Many researchers think socialising can be a big factor in evolution. It provides a lot of opportunities, but also many costs. So natural selection might drive the development of features to mitigate some of those costs, and encourage more socialising. Intelligence, in particular, might be intertwined with socialising.
If that’s really true, then the Sumatran orangutan should be smarter than their more asocial counterparts. And scientists did determine they were after examining apes from 9 zoos across Europe. Sumatran orangutans displayed better problem-solving skills and greater inhibition than there Bornean chums.
Socialising helped me and you
Science is all about coming up with an idea. You then make predictions about how the world should work if that idea was true. Vindicating those predictions counts as points in favour of that idea. And this does certainly seem to be a case here. Two similar species, separated by only a blink of evolutionary time, still evolved cognitive differences. Those differences seem to correlate with sociality, which was the prediction all along.
Of course, the idea that socialising (partly) drives intelligence isn’t new. It was most notably put forward in the “social brain hypothesis“. As the name suggests, that hypothesis claims a link between socialising and intelligence. Again, creative names aren’t where scientists shine. Yet they’re definitely informative.
The social brain hypothesis has a fair bit of evidence for it. It was initially based on a rather strong correlation between brain size and group size in primate species. Further research has shown that more social individuals tend to have more babies (that survive). This would seem to confirm that socialising does offer some key benefits.

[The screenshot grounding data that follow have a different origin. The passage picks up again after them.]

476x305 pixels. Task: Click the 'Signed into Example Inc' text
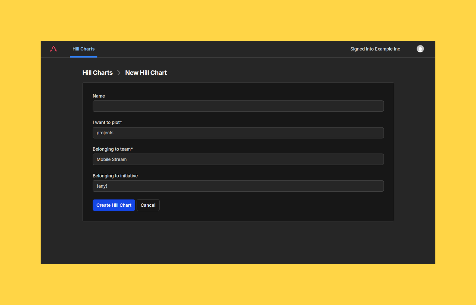(x=375, y=49)
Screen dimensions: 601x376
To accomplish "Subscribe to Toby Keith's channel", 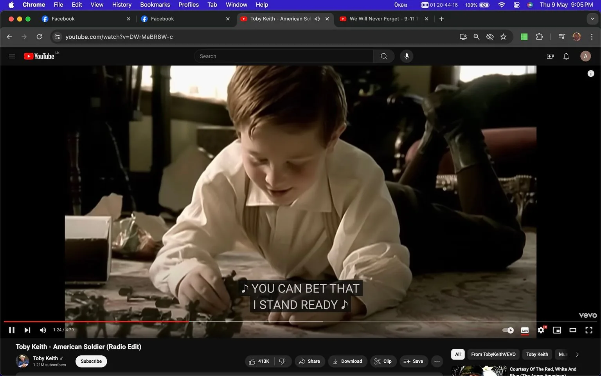I will point(91,361).
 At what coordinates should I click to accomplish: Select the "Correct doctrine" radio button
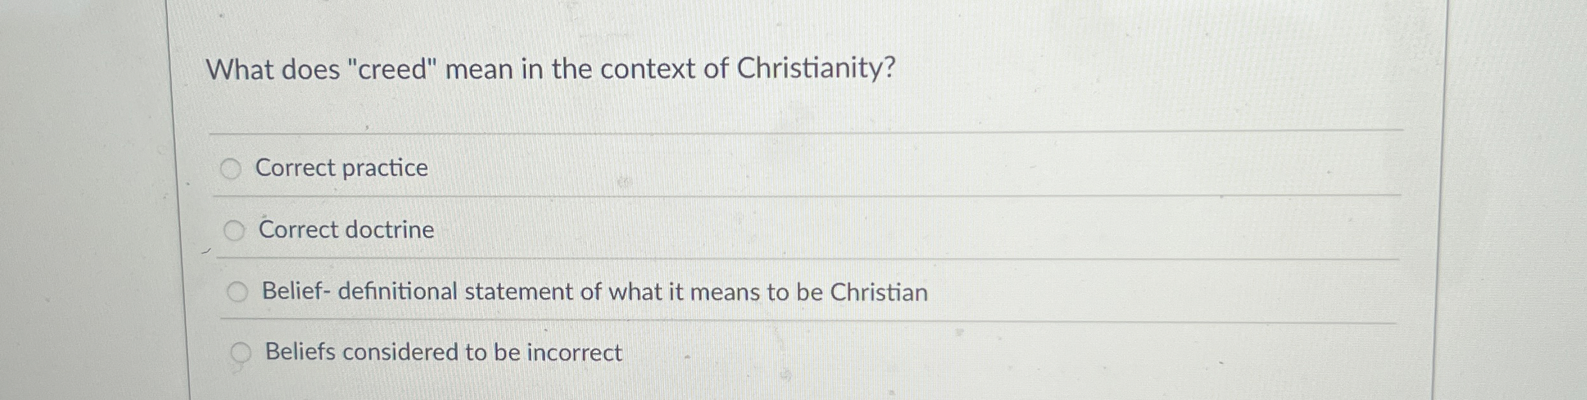click(x=235, y=230)
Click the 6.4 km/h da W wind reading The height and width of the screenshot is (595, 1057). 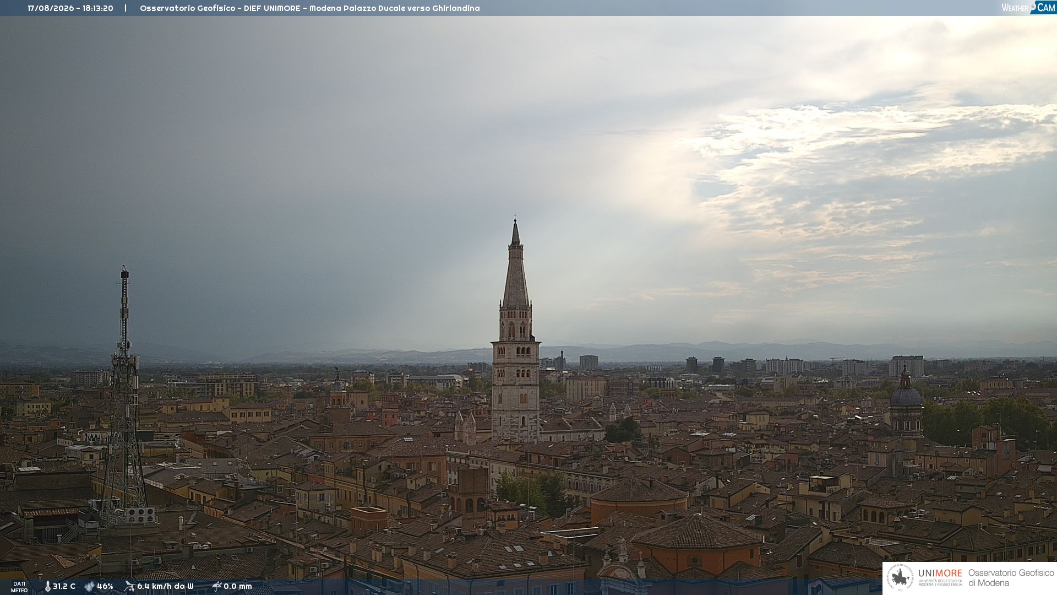(x=165, y=586)
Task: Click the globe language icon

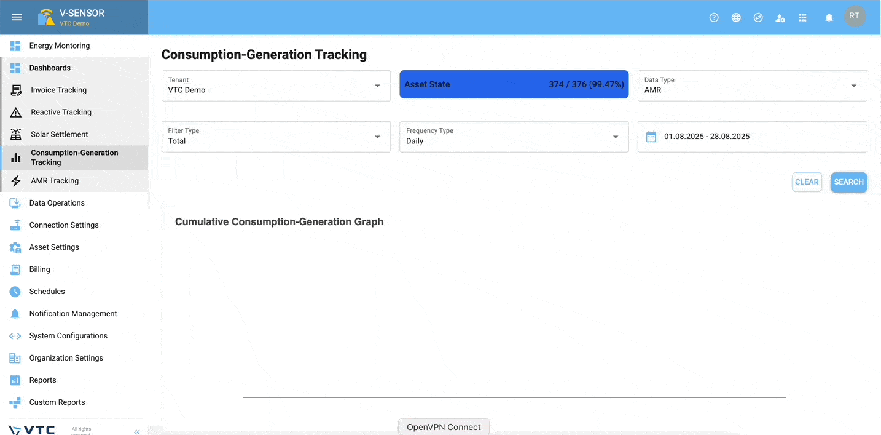Action: (736, 18)
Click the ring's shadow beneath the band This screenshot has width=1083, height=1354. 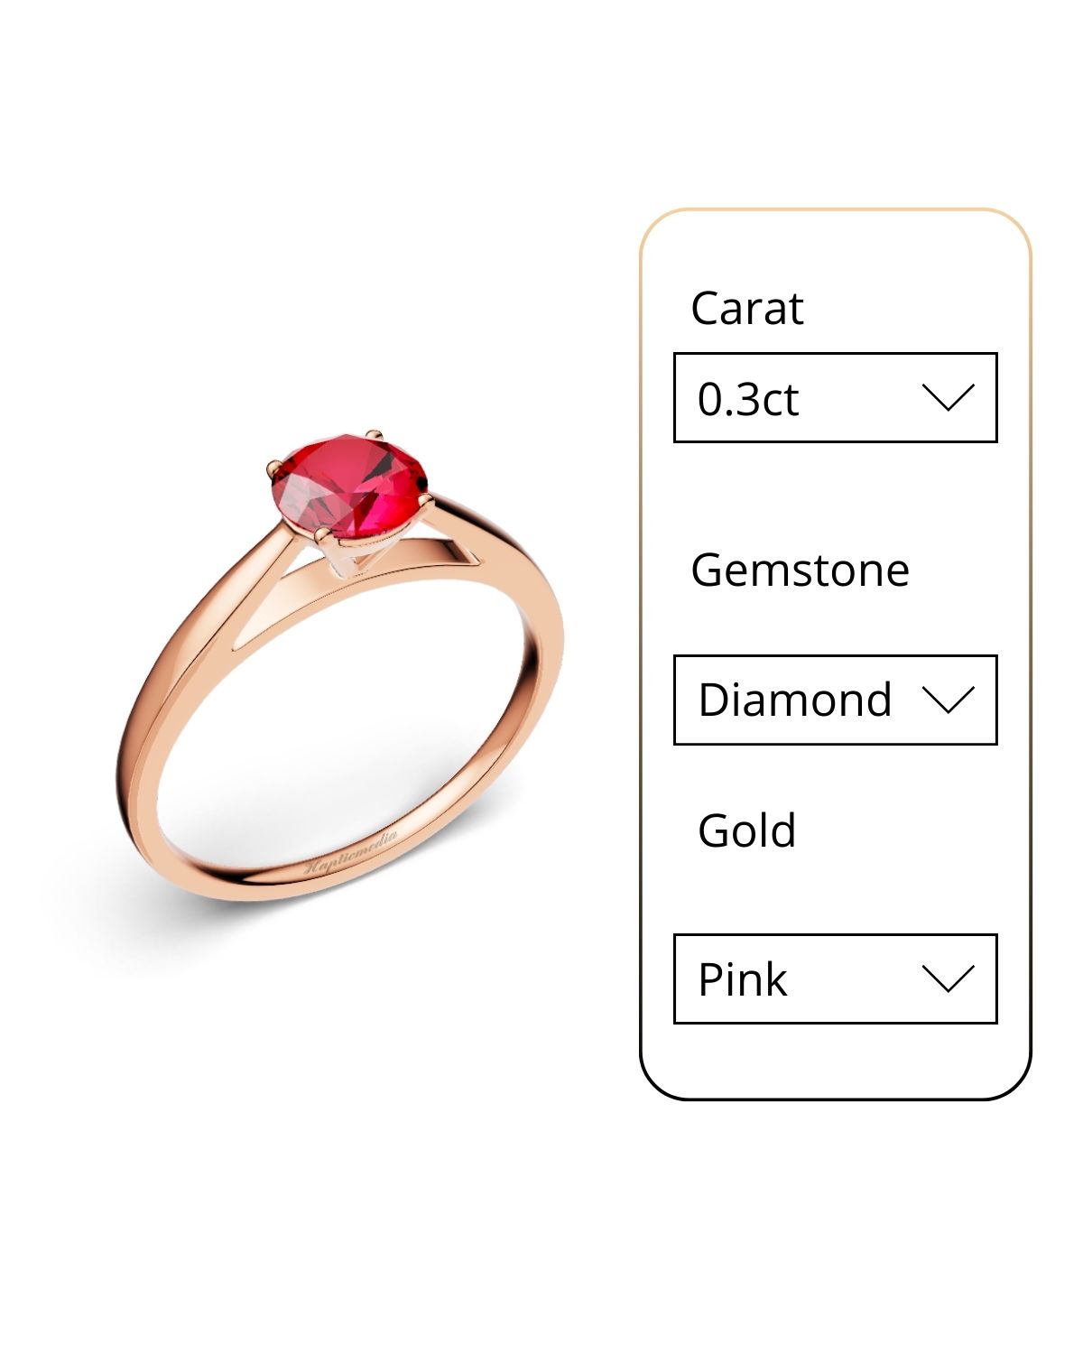[x=162, y=903]
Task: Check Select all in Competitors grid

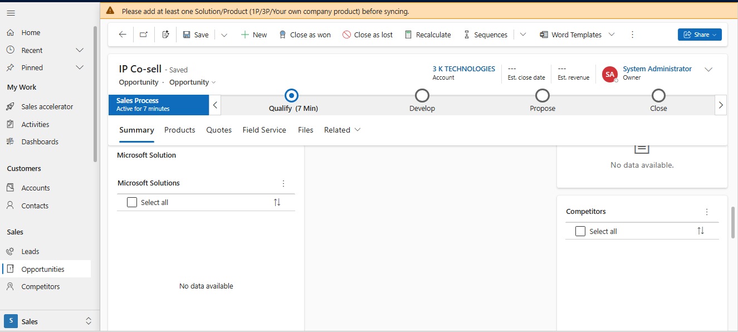Action: tap(580, 231)
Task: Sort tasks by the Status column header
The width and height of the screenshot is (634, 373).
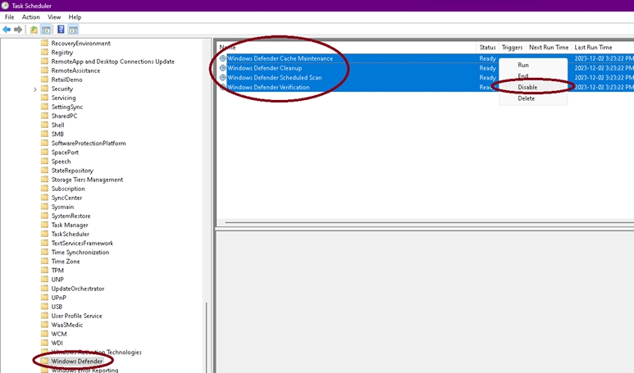Action: (x=487, y=48)
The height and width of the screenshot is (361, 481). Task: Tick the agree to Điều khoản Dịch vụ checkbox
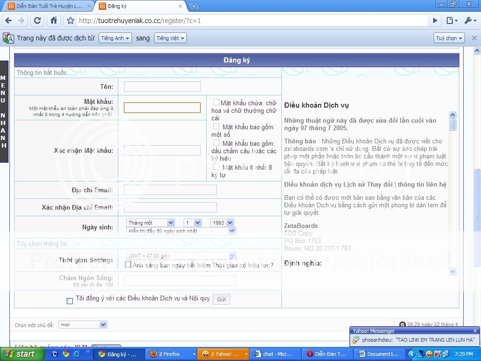[x=70, y=301]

However, the idea has also had many critics; myself included. For example, it also predicts that people should live in groups of ~150. Other research suggests the actual number may be closer to 1,000. Additionally, archaeological evidence suggests our ancestors lived in groups smaller than expected.
Can orangutans be trusted?
This ongoing debate means the extra evidence is extra important in clarifying things. At this point, it looks like the social brain hypothesis has taken too much of a beating to explain our smarts in its entirety. However, the fact aspects of it keep being vindicated – like with these orangutans – suggests socialising did play a role in the evolution of our intelligence. But it likely isn’t the sole cause, hence why so many aspects don’t quite line up.
Of course, this is all assuming that this additional evidence can be trusted. Is experimenting on orangutans a reliable way to study the evolution of the brain? It’s not a foregone conclusion. Only a handful of each species was investigated, and they all lived in zoos. Such environments have been shown to influence the thinking of apes living there.
That’s not to say this research is wrong. Just that it won’t be the last word on the subject. Not like that should stop you socialising. Don’t become aloof until the evolutionary benefits of bonding have been proven. We know it’s a big deal. The question is just how big that deal is.
Experiments on different orangutan species has revealed that the more socialising a species does the smarter they’ve evolved. Could there be a link? It seems likely, but more work is needed.
Dunbar, R. I. (2003). The social brain: mind, language, and society in evolutionary perspective. Annual Review of Anthropology, 163-181.
Collard, M., Buchanan, B. and O’Brien, M.J., 2013. Population size as an explanation for patterns in the Paleolithic archaeological record. Current Anthropology, 54(S8), pp.S388-S396.
Forss, S.I., Willems, E., Call, J. and van Schaik, C.P., 2016. Cognitive differences between orang-utan species: a test of the cultural intelligence hypothesis. Scientific Reports, 6.
Vaesen, K., Collard, M., Cosgrove, R. and Roebroeks, W., 2016. Population size does not explain past changes in cultural complexity. Proceedings of the National Academy of Sciences, 113(16), pp.E2241-E2247.